Le premier sommet a évoqué l’évolution de la situation au Soudan où des manifestants sont toujours mobilisés malgré la chute du régime Al-Béchir, réclamant un gouvernement civil. Ce sommet a réuni, autour de la même table, les partenaires régionaux du Soudan : le Tchadien Idriss Deby Etno, le Djiboutien Ismael Omar Guellah, le Sud-Africain Cyril Rmaphosa, et le Somalien Mohamed Abdellahi Mohamed.
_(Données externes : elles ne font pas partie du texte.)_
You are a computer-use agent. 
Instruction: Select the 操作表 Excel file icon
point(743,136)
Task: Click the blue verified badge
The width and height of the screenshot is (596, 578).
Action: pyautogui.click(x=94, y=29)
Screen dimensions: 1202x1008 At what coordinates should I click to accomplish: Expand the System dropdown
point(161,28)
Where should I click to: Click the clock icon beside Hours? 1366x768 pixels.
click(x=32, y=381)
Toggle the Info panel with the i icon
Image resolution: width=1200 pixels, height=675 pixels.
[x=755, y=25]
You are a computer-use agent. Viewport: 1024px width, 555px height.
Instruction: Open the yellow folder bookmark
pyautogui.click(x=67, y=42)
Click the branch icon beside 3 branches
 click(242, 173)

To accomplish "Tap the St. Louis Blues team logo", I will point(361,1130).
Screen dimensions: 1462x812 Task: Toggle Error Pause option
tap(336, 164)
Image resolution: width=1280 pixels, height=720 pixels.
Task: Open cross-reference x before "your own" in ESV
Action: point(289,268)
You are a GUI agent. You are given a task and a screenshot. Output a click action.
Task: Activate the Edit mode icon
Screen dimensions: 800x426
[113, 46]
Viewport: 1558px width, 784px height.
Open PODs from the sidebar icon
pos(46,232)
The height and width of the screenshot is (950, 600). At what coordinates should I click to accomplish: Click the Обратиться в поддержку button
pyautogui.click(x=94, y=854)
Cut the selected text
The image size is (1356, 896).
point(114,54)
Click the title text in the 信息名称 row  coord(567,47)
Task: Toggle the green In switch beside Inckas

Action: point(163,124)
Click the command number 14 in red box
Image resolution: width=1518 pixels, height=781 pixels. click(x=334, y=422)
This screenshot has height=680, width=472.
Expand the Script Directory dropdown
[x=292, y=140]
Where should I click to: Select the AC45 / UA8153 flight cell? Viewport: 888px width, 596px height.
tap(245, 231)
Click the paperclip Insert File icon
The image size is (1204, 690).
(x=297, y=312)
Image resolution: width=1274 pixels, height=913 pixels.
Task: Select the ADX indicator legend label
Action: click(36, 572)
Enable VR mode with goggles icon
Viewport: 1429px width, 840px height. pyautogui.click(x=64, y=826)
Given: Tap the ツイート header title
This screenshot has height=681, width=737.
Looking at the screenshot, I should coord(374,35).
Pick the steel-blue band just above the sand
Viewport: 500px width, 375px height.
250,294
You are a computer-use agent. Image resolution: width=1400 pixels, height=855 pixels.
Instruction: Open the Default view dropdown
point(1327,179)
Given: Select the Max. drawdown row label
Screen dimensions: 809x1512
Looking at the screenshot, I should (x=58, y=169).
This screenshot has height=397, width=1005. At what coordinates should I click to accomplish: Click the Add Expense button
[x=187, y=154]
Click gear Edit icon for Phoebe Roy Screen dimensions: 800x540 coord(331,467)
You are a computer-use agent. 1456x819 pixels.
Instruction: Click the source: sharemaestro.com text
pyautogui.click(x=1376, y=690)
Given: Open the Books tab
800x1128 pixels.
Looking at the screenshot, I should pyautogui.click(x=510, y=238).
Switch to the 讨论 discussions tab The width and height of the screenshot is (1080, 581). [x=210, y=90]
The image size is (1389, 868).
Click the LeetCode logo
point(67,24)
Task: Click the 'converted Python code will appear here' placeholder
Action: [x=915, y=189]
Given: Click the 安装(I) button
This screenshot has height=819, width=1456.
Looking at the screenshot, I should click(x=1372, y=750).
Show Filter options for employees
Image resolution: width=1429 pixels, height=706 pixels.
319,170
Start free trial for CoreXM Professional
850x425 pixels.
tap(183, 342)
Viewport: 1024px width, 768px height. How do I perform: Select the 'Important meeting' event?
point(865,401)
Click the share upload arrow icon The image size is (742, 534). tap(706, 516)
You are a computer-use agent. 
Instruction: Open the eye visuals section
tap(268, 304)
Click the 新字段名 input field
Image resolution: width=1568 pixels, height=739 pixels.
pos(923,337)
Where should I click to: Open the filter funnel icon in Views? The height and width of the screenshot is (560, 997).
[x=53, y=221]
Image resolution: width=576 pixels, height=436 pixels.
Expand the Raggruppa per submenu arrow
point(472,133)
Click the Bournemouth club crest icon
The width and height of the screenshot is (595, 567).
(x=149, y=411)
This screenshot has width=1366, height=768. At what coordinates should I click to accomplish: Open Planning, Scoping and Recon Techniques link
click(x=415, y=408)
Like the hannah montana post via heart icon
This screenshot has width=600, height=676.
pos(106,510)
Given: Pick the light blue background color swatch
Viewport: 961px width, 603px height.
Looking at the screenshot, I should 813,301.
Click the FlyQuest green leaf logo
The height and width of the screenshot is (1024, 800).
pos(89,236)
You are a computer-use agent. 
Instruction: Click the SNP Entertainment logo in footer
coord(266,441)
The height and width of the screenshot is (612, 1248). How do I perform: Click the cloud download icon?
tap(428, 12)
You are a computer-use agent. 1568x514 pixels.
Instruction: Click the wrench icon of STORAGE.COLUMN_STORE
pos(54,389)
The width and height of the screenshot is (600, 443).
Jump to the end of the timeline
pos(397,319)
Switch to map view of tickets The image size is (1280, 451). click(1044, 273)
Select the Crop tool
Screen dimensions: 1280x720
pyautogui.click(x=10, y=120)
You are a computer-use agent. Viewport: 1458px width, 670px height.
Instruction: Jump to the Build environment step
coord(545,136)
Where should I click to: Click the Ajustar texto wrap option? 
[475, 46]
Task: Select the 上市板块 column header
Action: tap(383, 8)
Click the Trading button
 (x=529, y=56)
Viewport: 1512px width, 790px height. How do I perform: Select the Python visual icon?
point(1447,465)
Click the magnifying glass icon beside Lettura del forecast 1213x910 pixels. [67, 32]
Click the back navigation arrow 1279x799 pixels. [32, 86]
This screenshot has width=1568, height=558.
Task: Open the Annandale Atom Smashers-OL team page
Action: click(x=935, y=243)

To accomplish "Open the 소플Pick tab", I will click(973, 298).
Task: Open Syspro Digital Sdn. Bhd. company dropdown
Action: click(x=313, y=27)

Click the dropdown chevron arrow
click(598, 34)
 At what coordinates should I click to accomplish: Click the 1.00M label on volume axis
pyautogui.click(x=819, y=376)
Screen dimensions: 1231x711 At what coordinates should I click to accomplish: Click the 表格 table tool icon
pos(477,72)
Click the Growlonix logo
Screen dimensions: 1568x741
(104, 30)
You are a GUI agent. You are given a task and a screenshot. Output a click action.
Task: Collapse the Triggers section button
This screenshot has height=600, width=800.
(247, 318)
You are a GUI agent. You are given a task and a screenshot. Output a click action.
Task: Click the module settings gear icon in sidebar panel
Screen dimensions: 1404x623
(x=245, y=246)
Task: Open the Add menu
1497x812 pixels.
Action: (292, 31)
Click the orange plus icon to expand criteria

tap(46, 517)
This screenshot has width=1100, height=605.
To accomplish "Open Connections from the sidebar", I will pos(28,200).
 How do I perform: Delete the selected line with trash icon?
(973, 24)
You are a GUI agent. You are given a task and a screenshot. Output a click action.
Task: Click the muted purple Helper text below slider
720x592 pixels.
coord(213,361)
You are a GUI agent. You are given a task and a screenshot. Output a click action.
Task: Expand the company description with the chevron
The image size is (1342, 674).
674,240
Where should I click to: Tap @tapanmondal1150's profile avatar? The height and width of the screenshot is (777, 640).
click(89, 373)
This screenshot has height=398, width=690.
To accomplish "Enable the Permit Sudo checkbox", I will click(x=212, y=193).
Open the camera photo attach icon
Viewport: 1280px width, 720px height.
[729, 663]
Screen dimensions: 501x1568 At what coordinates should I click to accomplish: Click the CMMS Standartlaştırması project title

Le second sommet a porté sur la situation en Libye où des combats opposent, depuis trois semaines, l’Armée Nationale Libyenne (ANL) du maréchal Haftar aux forces loyales au Gouvernement d’union nationale (GNA) de Fayez Al-Sarraj, siégeant à Tripoli. Selon l’Organisation Mondiale de la Santé (OMS), plus de 260 personnes ont péri. Ce sommet sur la Libye réunissait aux côtés du président Sissi les présidents du Rwanda, Paul Kagame, et d’Afrique du Sud, Cyril Ramaphosa, membres de la « troïka » sur la Libye, ainsi que celui du Congo, Denis Sassou-Nguesso, chef de la commission sur la Libye à l’UA. Le président de la Commission de l’UA, Moussa Faki, a assisté aux deux rencontres, de même que des responsables éthiopien, sud-soudanais, ougandais, kényan et nigérian.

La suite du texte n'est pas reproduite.